What you should do - Lines from the top of the listing down to the one with "Click the help", inclusive, are to be copied exactly.

Data records -
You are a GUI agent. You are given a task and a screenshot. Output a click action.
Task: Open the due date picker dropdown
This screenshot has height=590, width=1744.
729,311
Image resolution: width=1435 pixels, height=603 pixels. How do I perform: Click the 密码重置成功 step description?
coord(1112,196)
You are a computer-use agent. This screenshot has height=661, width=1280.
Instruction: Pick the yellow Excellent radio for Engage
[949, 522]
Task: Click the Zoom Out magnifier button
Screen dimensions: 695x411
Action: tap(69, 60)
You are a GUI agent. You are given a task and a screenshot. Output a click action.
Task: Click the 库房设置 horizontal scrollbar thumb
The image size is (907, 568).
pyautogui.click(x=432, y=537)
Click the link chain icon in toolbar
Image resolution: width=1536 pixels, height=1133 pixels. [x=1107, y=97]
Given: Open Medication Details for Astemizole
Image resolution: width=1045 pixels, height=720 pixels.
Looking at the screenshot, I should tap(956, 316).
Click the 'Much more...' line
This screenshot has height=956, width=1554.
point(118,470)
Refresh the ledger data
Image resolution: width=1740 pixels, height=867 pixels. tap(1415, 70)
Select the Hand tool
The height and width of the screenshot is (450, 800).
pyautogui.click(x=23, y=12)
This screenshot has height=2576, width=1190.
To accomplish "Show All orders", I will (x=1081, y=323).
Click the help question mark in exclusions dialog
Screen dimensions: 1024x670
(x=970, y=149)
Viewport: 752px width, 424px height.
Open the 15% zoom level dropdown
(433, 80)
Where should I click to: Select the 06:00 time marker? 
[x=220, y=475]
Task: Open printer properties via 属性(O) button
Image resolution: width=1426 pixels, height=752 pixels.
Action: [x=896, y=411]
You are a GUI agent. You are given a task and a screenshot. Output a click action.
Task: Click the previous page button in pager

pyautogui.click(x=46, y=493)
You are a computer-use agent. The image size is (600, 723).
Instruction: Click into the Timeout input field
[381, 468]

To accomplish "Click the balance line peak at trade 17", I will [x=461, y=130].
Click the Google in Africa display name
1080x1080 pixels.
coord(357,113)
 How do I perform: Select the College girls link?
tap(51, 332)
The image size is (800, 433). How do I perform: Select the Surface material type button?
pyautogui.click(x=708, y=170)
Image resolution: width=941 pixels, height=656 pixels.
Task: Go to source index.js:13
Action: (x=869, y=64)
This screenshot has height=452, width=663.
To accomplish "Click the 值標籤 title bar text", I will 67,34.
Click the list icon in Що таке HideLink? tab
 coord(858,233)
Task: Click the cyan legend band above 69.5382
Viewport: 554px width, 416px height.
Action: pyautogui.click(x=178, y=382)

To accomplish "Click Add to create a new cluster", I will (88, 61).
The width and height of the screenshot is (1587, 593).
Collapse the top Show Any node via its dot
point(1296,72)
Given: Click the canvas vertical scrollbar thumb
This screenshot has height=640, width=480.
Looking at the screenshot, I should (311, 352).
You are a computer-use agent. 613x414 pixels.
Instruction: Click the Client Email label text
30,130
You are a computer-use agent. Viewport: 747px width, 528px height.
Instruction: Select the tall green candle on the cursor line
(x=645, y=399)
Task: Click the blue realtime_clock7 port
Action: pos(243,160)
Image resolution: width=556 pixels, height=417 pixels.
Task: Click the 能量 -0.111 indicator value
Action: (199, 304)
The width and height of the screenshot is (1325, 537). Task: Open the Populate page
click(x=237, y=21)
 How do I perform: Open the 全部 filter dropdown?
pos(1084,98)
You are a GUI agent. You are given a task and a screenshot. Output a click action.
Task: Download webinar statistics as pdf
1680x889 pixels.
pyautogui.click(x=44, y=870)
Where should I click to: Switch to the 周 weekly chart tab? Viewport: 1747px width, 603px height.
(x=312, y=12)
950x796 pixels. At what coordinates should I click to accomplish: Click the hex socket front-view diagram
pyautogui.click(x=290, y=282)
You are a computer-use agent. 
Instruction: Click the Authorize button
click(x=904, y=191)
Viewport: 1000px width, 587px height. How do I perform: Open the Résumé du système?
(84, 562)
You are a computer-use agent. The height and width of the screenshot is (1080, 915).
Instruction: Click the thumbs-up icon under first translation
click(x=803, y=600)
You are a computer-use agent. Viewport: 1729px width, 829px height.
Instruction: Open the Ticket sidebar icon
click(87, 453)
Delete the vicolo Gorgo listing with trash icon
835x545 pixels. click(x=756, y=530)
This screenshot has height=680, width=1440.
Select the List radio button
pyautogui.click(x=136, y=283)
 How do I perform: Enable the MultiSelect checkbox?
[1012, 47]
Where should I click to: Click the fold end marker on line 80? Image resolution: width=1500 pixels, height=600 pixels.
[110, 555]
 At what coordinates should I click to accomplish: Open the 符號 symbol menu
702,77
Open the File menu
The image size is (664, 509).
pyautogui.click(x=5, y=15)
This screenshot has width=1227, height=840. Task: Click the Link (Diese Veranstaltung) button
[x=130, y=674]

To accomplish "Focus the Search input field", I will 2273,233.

Result of this exercise -
You are a GUI agent. You are given a task and a screenshot. Output a click action.
Task: Open the due date picker dropdown
This screenshot has height=590, width=1744.
729,311
Image resolution: width=1435 pixels, height=603 pixels. How do I perform: Click the 密码重置成功 step description?
coord(1112,196)
You are a computer-use agent. This screenshot has height=661, width=1280.
Instruction: Pick the yellow Excellent radio for Engage
[949, 522]
Task: Click the Zoom Out magnifier button
Screen dimensions: 695x411
Action: tap(69, 60)
You are a GUI agent. You are given a task and a screenshot. Output a click action.
Task: Click the 库房设置 horizontal scrollbar thumb
The image size is (907, 568).
pyautogui.click(x=432, y=537)
Click the link chain icon in toolbar
Image resolution: width=1536 pixels, height=1133 pixels. [x=1107, y=97]
Given: Open Medication Details for Astemizole
Image resolution: width=1045 pixels, height=720 pixels.
Looking at the screenshot, I should tap(956, 316).
Click the 'Much more...' line
This screenshot has height=956, width=1554.
point(118,470)
Refresh the ledger data
Image resolution: width=1740 pixels, height=867 pixels. tap(1415, 70)
Select the Hand tool
The height and width of the screenshot is (450, 800).
pyautogui.click(x=23, y=12)
This screenshot has height=2576, width=1190.
To accomplish "Show All orders", I will (x=1081, y=323).
Click the help question mark in exclusions dialog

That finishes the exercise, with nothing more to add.